Government and the HSE have to be convinced that transplantation is one of the key options in medicine, where the gold standard premium treatment (transplantation) is cheaper than managing the disease. Government need to be made aware of the large cost savings associated with transplantation over dialysis, in the case of kidneys.

Cost Savings of Transplantation A transplant costs about €50,ooo in Year 1 and then €7,000 - €8,000 for every year after that. One kidney alone could save €638,000 in dialysis over a 15 year period. A year on dialysis costs €60,000. 1,750 patients on dialysis now in Ireland but that will be over 3,000 in ten years time.

Everyone from hospital managers/directors to front line clinicians, nurses and intensive care doctors should be targeted with an organ donor awareness and education campaign to promote organ donation as a natural part of end of life care. This requires a whole-of-hospital approach and a behaviour change strategy that only the new National Organ Donation and Transplantation Office can effectively deliver.

Organ donation and transplantation has to be promoted as a viable and cost-efficient solution. A behaviour change programme should then be rolled out to the front line staff and intensive care doctors and nurses, as these have the greatest impact on potential donors and their families. Training would allow medical personnel to decouple the death from the request to donate,

Training is urgently required, and this was illustrated in the findings, where through a lack of guidance, education, regulation and training, it is estimated that 20 per cent of donations in Ireland come from relatives approaching intensive care doctors.

Finding Number 4 Need to create Organ Donor Coordinators in each hospital Central to Ireland’s organ donation infrastructure is the creation of a specific organ donor coordinator role within Ireland’s 12 major hospitals. There is presently no such role in the health care system in Ireland. Spain and Croatia have such coordinators in their hospitals.

The organ donor coordinator role would involve sourcing potential donors, requesting brain stem death tests, communicating with the family of the deceased, making the organ donor request to the family, organising the logistics of the transplantation of the organ, as well as the promotion of organ donation throughout the hospital to hospital staff and throughout the local area to the general public.

This legislative support and regular training as well as regular communication with the new National Organ Donation and Transplantation Office is fundamental to the success of the organ donor coordinator in the health system, as they then educate other medical personnel about the importance of donation and transplantation.
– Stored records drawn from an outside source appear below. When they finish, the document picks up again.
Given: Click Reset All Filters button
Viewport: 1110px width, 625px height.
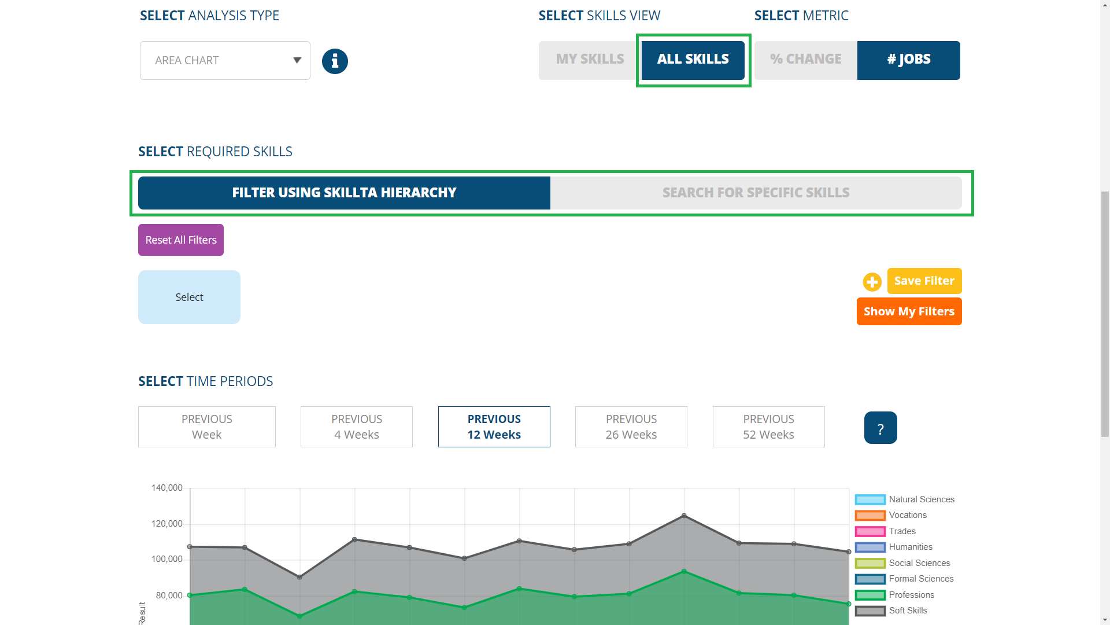Looking at the screenshot, I should tap(180, 240).
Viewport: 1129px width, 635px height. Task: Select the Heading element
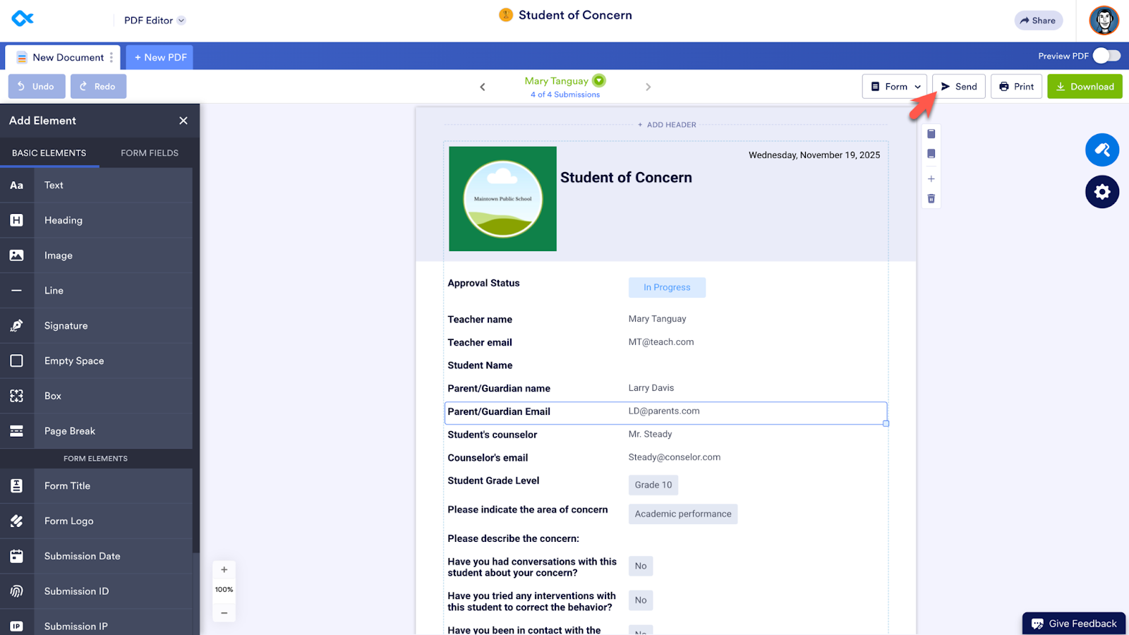tap(63, 219)
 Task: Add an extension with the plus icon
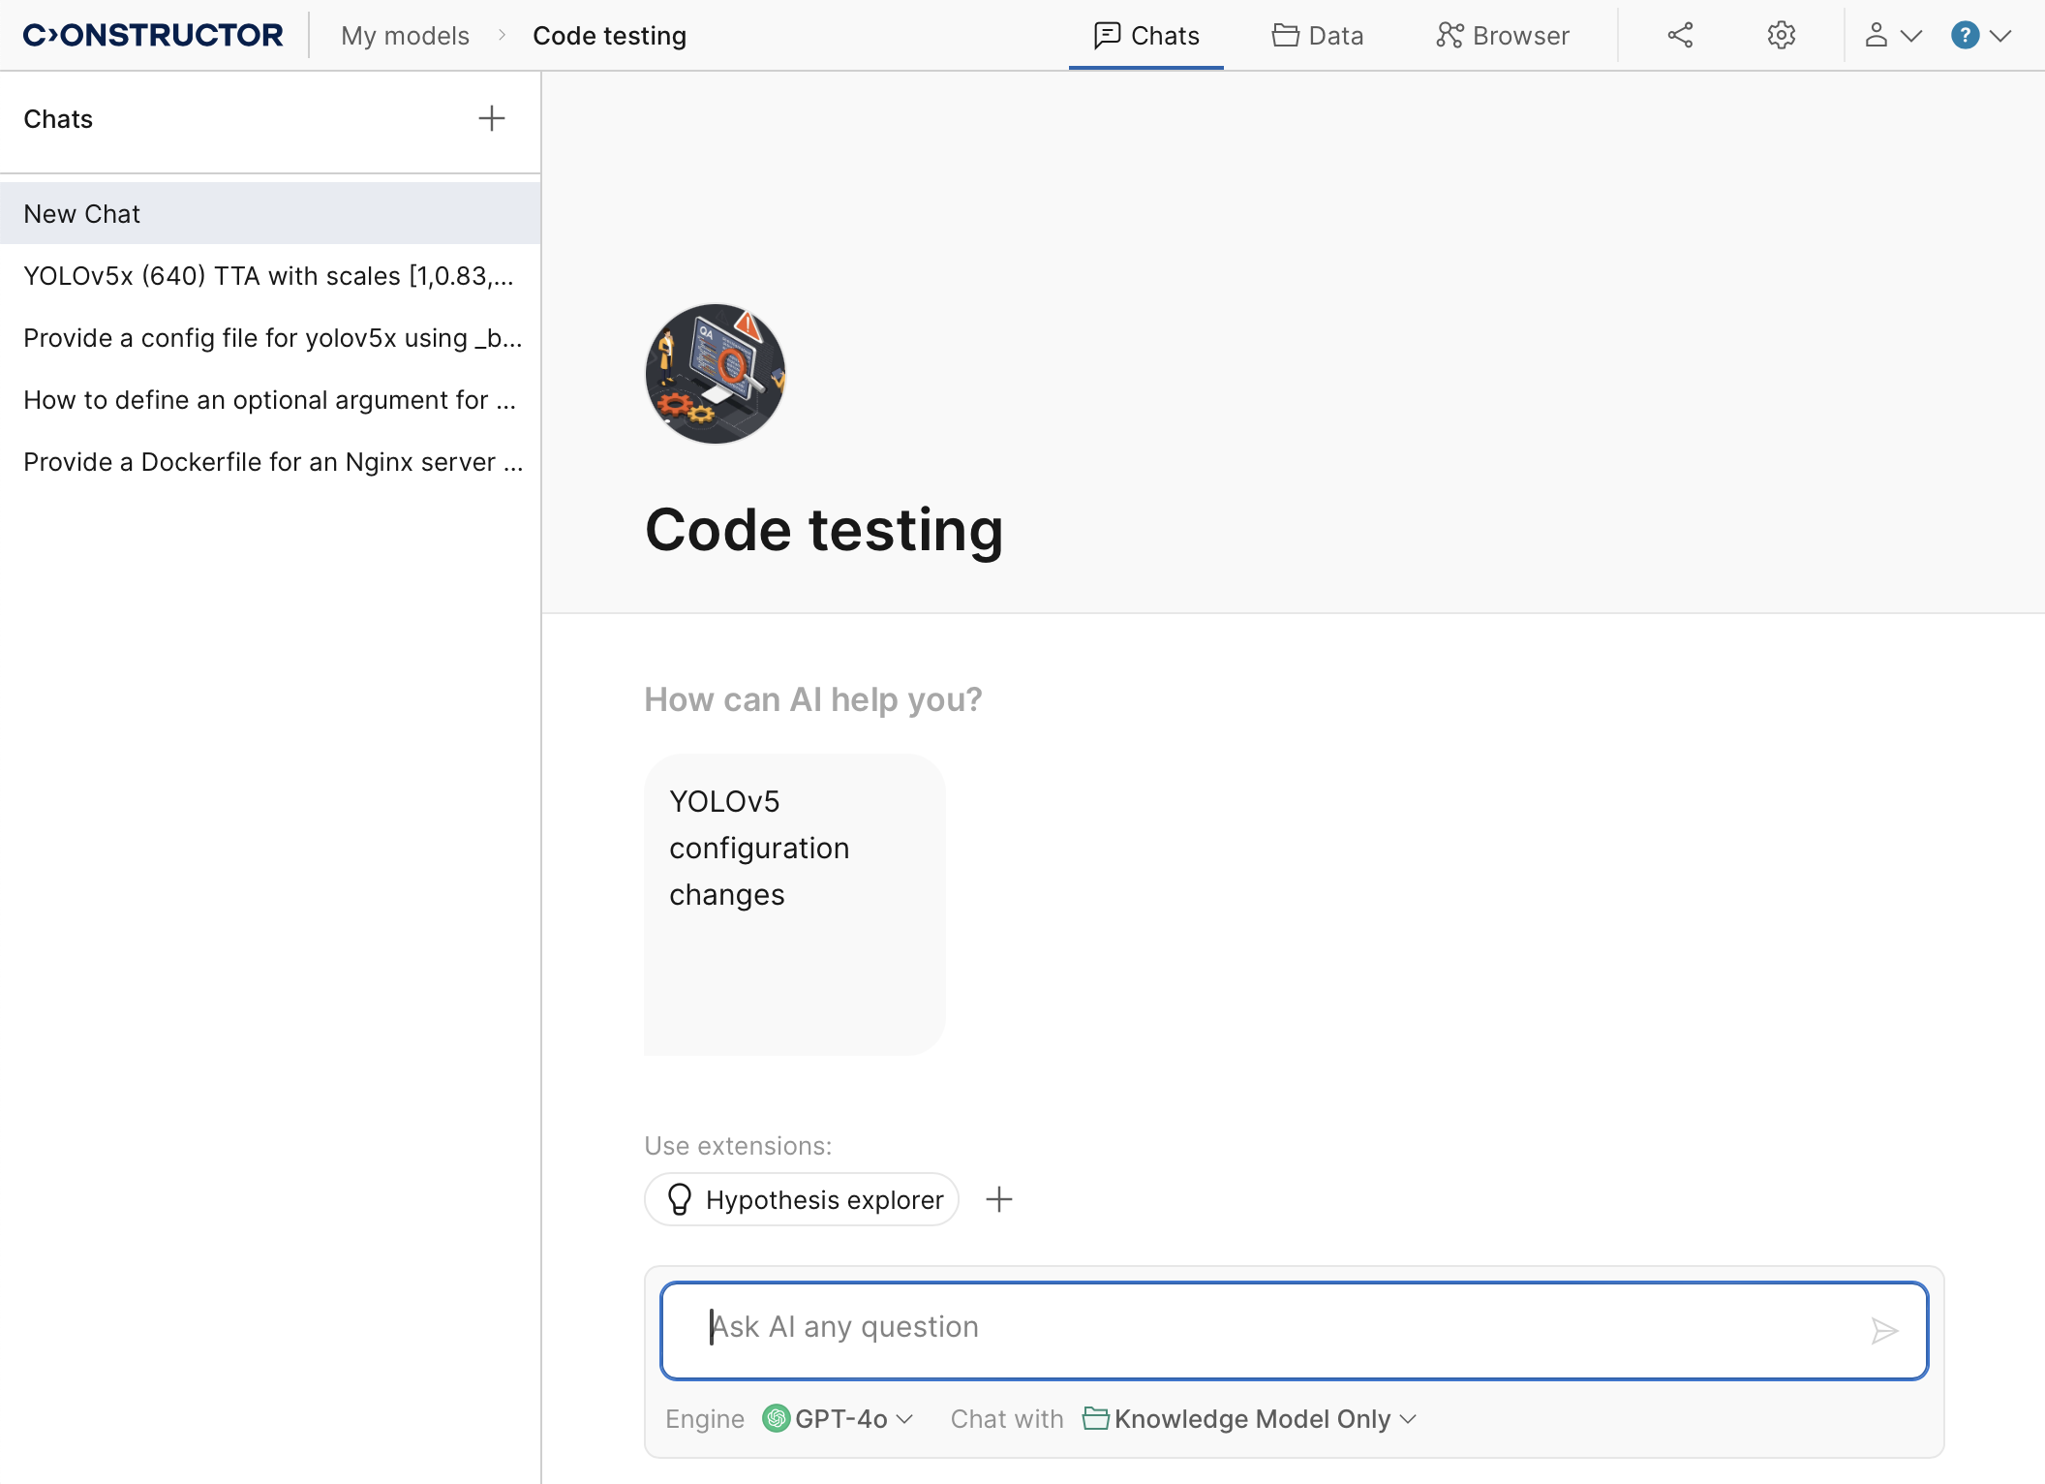(x=999, y=1199)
The present system in Ireland fails to take account of all the opportunities for organ donation. The organ donor coordinator could focus for instance on living donation for kidneys and liver.

Finding Number 5 Need for Social Marketing to create a Moral Duty to Donate Need to create an on-line organ donor registry to record the voluntary intentions of the general public to donate, the intentions of those who do not wish to donate and if possible to record the agreement of the next of kin.

Combined with the creation and training of organ donor coordinators, the creation and running of such a registry should be handled by the new National Organ Donation and Transplantation Office. The registry would also have the effect of creating a norm of organ donation by getting people to “opt-in” to the organ donation process.

Social marketing should create a moral obligation to become an organ donor. Former recipients of organs should be encouraged to lobby as well as promote increased donor awareness. More promotion for instance, of the World Transplant Games needs to take place in Ireland to highlight the huge success of transplantation.

Croatia versus Ireland Similar population – 4.4 million people – Croatia had a per million population donor rate of 30 (Ireland was 12.6). Croatia is now in third position in Europe for heart transplants, with 36 heart transplants in 2010 (Ireland = 3). Croatia has second highest rate in Europe for deceased organ donations in 2010, up from 14 th in Croatia tops the European kidney and liver transplant league in 2010.